Noting the implied incentive that ABC VP of Alternative Programming Michael Davies offered to then- William Morris agent Ben Silverman if he could get the British game show for ABC, Silberfeld laid out for the jury his contention that the Agency was working more to serve itself and Disney rather than Celador – who actually were WMA’s client.

In terms of the sheer bulk of testimony, the jury has a smorgasbord to consider.

They heard from coming the top of the Hollywood hierarchy, with Disney CEO Robert Iger – who put on a personal power plant of a performance. The jury also heard, among experts and accountants, from Celador CEO Paul Smith, a videotaped deposition from Michael Davies – the man universally cited as the primary enthusiast behind bringing “Millionaire” to America – as well as former NBC/Universal co-chair Ben Silverman and twice from ICM VP Greg Lipstone.

Though he was on the witness list, former Disney CEO Michael Eisner, who was shown to be a great cheerleader for “Millionaire” and the success it could bring then third-place ABC back in 1999, did not take the stand as he was suddenly in Italy and therefore beyond the court’s reach.

So, Michael Eisner never showed but the “Millionaire” trial has gone to the jury … the question is, unlike Eisner, when will they be back and what will they have decided?

EARLIER:

The defense rests.

After four weeks of legal trench warfare, attorney Marty Katz announced just before noon on Tuesday that “we have no more witnesses, your Honor” and concluded the $270 million case that “Who Wants To Be a Millionaire” creators Celador International’s brought against Disney.

In many ways, the last hours of the evidence portion of the trial became, as the real core of the trial has always been, a study in corporate accounting – with a heavy sidebar in statistics. Last up on the stand was accountant Jeffrey Kinrich, a witness who has appeared in a number of Katz’s cases.

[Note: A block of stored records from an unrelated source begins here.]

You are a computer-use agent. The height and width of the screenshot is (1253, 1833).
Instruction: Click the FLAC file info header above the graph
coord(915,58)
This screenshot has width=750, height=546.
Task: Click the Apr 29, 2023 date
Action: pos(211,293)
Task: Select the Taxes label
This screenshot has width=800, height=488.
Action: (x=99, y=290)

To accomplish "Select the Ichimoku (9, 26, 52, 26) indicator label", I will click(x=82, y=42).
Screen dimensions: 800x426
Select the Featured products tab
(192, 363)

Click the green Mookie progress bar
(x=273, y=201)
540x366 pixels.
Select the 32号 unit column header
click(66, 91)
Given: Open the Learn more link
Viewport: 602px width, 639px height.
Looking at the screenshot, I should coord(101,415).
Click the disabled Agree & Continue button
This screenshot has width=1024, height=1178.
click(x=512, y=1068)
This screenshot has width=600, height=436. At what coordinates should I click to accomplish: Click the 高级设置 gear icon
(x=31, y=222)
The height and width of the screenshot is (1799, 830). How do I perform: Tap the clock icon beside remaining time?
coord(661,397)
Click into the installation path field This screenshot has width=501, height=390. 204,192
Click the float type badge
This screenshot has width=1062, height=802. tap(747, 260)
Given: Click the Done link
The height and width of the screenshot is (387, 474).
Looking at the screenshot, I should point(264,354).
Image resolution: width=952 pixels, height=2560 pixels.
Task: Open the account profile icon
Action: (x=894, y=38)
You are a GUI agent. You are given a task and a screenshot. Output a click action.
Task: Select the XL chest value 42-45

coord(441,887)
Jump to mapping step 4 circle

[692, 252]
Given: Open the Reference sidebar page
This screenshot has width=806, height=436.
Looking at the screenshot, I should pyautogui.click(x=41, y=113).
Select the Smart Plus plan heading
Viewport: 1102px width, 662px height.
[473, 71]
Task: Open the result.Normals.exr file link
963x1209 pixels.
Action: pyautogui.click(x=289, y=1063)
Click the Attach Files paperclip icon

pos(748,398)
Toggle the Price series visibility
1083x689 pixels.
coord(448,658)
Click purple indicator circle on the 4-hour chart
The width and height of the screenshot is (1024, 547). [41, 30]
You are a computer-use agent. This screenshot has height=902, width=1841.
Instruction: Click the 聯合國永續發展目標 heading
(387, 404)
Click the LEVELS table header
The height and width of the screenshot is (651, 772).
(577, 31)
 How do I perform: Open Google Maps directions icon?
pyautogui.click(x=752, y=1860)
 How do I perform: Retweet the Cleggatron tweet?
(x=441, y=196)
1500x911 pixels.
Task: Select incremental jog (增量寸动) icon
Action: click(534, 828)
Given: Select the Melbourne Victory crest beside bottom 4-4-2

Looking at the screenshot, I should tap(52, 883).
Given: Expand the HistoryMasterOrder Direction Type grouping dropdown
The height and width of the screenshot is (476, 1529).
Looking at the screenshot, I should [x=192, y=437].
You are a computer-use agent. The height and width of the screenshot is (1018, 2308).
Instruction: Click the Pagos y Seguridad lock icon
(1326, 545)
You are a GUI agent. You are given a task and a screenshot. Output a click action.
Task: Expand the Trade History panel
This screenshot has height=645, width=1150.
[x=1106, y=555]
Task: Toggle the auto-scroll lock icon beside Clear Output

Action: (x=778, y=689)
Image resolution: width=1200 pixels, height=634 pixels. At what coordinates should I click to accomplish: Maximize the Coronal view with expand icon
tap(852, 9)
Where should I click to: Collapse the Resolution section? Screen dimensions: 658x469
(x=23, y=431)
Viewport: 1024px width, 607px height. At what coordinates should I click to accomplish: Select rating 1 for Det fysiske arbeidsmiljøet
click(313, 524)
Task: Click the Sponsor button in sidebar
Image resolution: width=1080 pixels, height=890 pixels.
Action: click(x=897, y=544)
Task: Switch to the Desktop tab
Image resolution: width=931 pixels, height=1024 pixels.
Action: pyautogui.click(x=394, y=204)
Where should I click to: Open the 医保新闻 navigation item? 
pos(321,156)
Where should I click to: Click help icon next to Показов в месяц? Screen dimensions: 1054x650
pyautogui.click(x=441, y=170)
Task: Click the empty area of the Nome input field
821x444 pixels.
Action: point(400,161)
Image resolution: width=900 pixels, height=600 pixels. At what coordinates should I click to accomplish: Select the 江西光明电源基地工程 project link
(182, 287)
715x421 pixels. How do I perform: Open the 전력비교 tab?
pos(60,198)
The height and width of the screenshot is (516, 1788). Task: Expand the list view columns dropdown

With terms like “econometrics,” “autocorrection shift” and “multicollinearity” being bandied about, the debate on how much Celador should and did make in license fees from “Millionaire” became heavily determined on whether it was number of episodes or years emphasized in reading the numbers.

Under cross examination from Celador attorney Roman Silberfeld, it also came down to slicing Kinrich’s credibility and methodology before the jury.

That slashing and blurring approach, for better or worse on both sides, has characterized much of the trial.

Celador, which first filed suit in 2004, alleges that Disney, ABC, Buena Vista Television and Valleycrest Production conducted a series of slippery deals and secret arrangements that saw the “Millionaire” creators left short hundreds of millions in expected revenues and profits from the hugely successful American version of the game show.

The plaintiff rested last week after bringing a number of Hollywood power players such as former NBC/Universal co-chair Ben Silverman and ICM VP Greg Lipstone, who were both at the William Morris Agency back in the late 1990s and were instrumental in crafting the package deal that eventually brought the U.K. hit show to ABC in 1999.

While former Disney CEO Michael Eisner did not end up on the stand, conveniently being out of the country and the court’s jurisdiction, current Disney boss Bob Iger did.  In emails of Eisner’s read out in the court and in Iger’s confident testimony, Celador’s attorneys were able to make it very clear that, originating from then ABC VP for Alternative Programming Michael Davies and right up to the top of the Mouse food chain, there was a lot of lucrative enthusiasm for “Millionaire” at Disney and the network.

After bringing Lipstone back to the stand, as well as a few other WMA luminaries, the defense sternly focused most of its time on the intricacies of accounting. Katz’s team brought experts to the stand to display to the jury how Celador not only sought revenues they weren’t entitled to under the deal the UK production company signed with Disney in 1999 but also how their accounting and audit of “Millionaire’s” worth was fundamentally flawed.

Whether or not that convinces the jury to side with Disney in what all sides contend is essentially “a dispute over a contract” — we will see when the verdict is delivered.

Closing arguments from both sides will begin Tuesday afternoon.